RECORDS FOR THE TASK:

********************

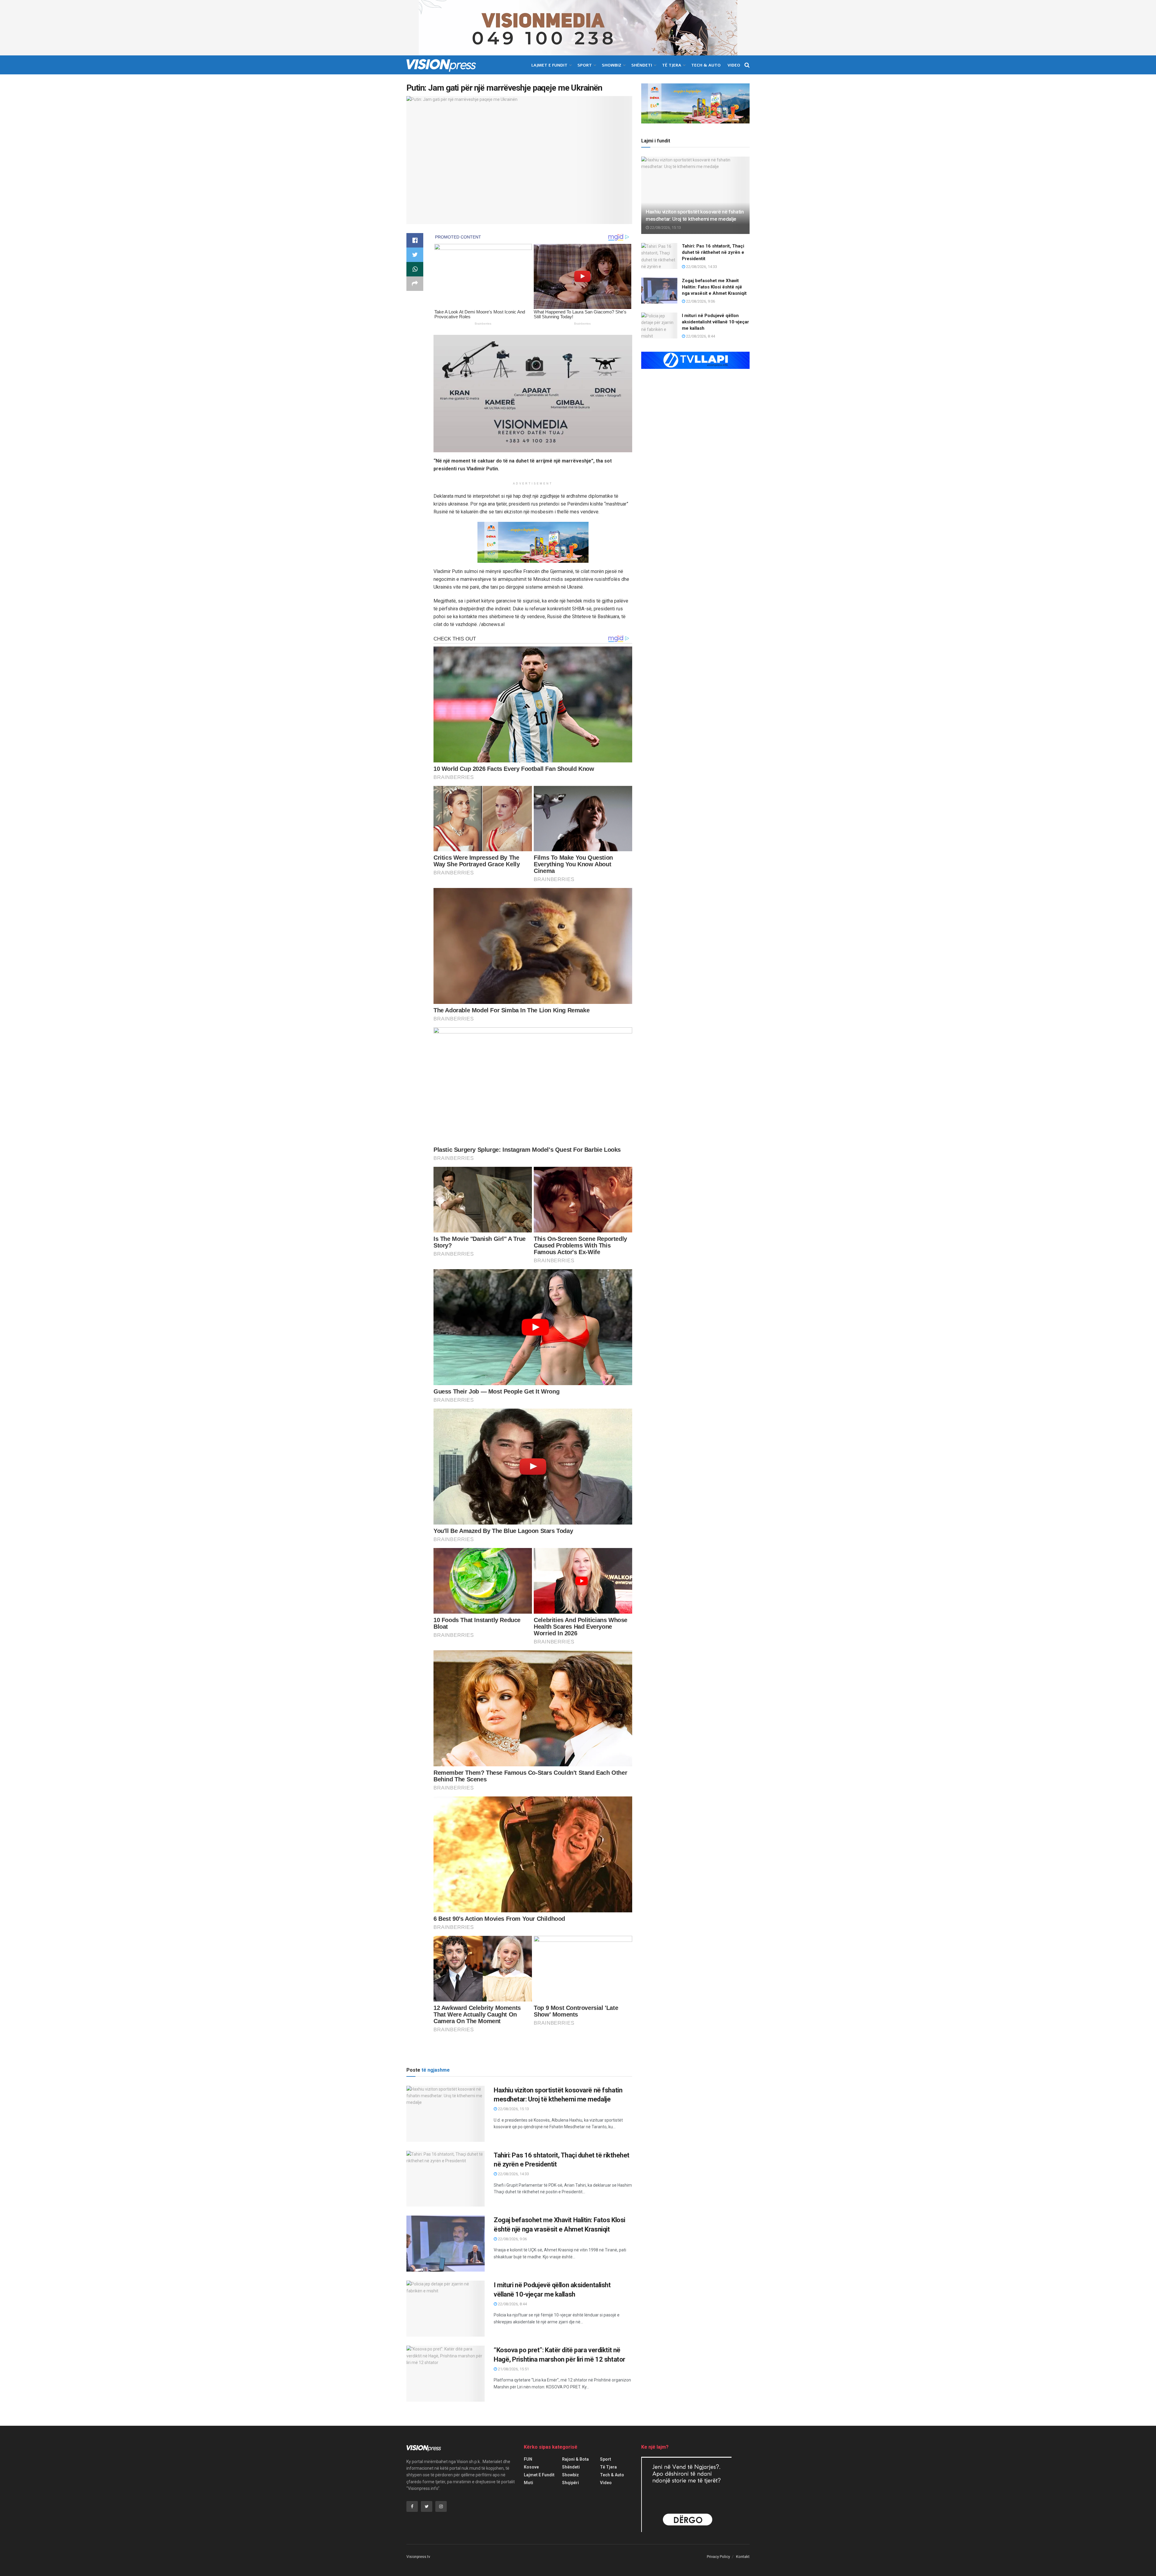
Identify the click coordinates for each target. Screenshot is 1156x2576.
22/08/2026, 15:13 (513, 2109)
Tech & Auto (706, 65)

********************

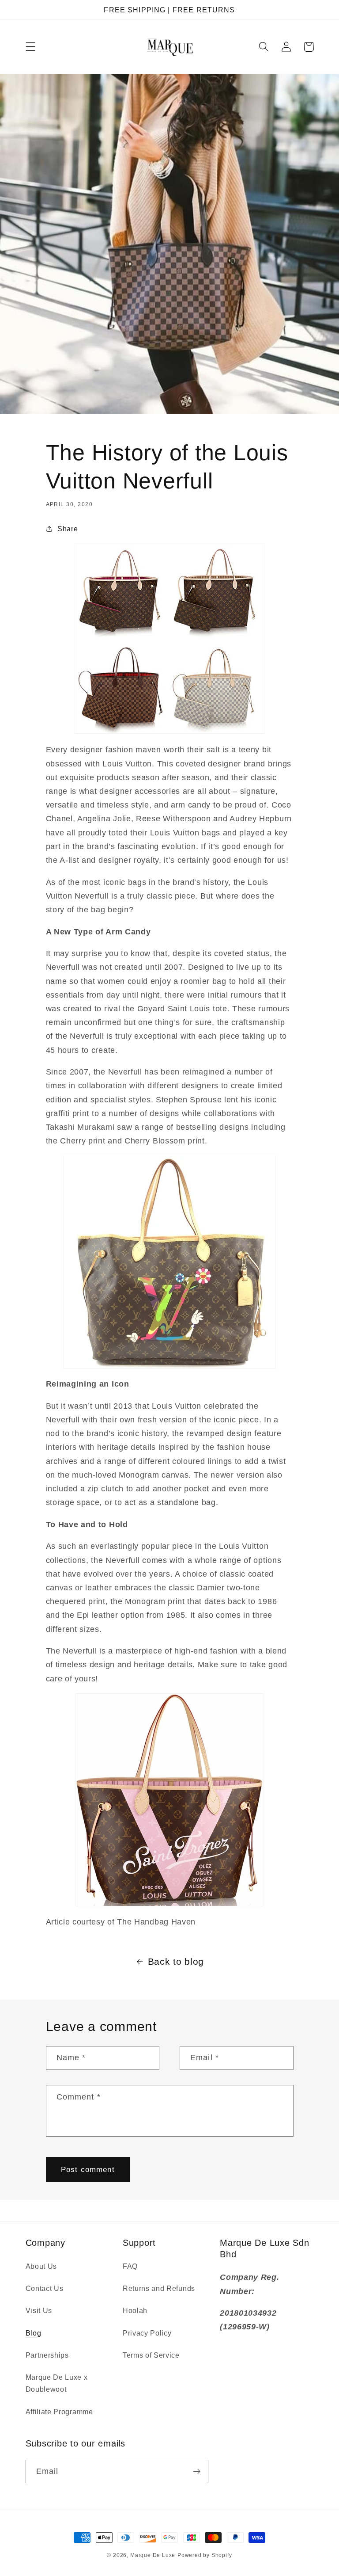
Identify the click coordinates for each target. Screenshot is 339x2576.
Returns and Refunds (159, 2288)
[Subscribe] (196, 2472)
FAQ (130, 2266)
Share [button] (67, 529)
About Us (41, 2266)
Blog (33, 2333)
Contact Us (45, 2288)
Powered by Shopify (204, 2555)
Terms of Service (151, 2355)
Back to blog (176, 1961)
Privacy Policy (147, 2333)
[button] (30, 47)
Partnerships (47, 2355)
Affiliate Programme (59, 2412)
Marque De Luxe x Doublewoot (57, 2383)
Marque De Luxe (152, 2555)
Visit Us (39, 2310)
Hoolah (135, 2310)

********************

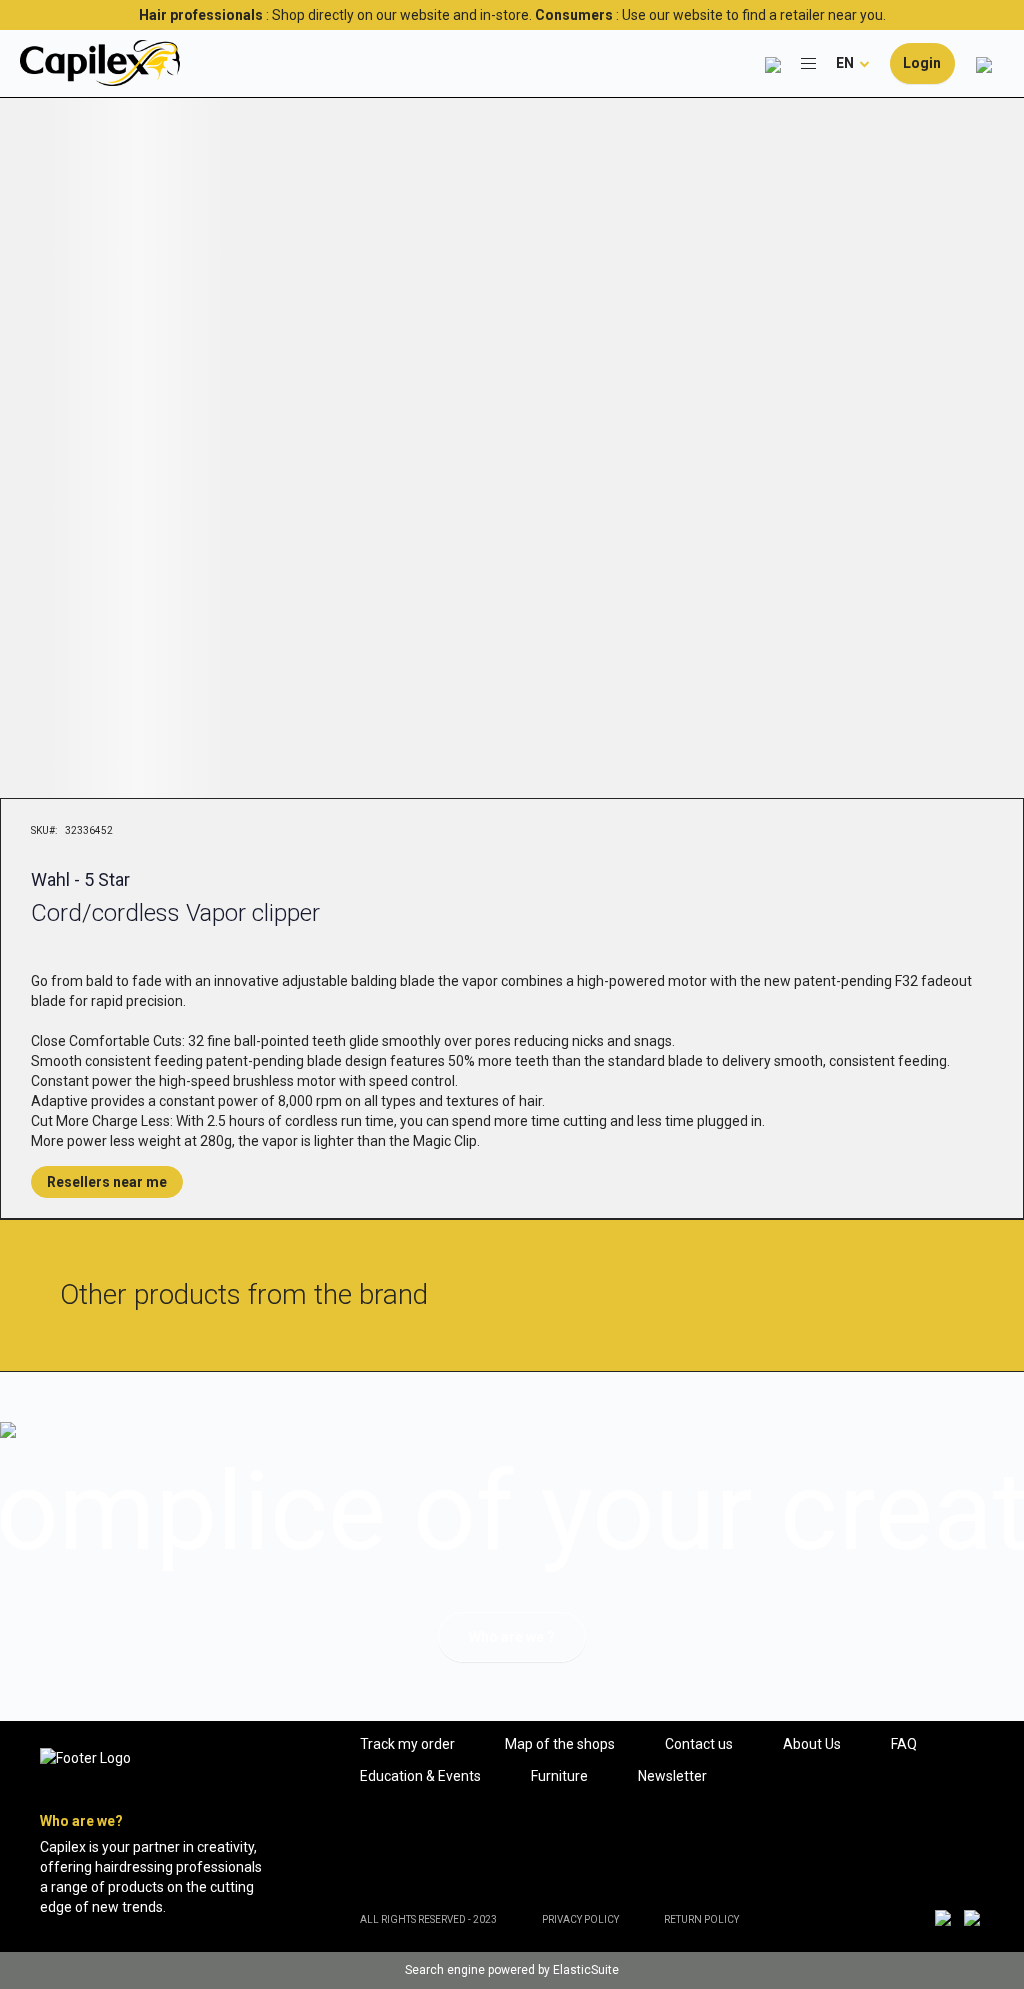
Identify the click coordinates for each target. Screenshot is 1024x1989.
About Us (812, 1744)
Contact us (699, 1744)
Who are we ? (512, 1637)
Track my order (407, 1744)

********************

PROMPT: Go to the line in the material above that contains "Marque De Luxe x Doublewoot (57, 2383)" and copy exactly from there through the line that contains "Hoolah (135, 2310)", stopping after it.

OUTPUT OF THE EXERCISE:
Marque De Luxe x Doublewoot (57, 2383)
Marque De Luxe (152, 2555)
Visit Us (39, 2310)
Hoolah (135, 2310)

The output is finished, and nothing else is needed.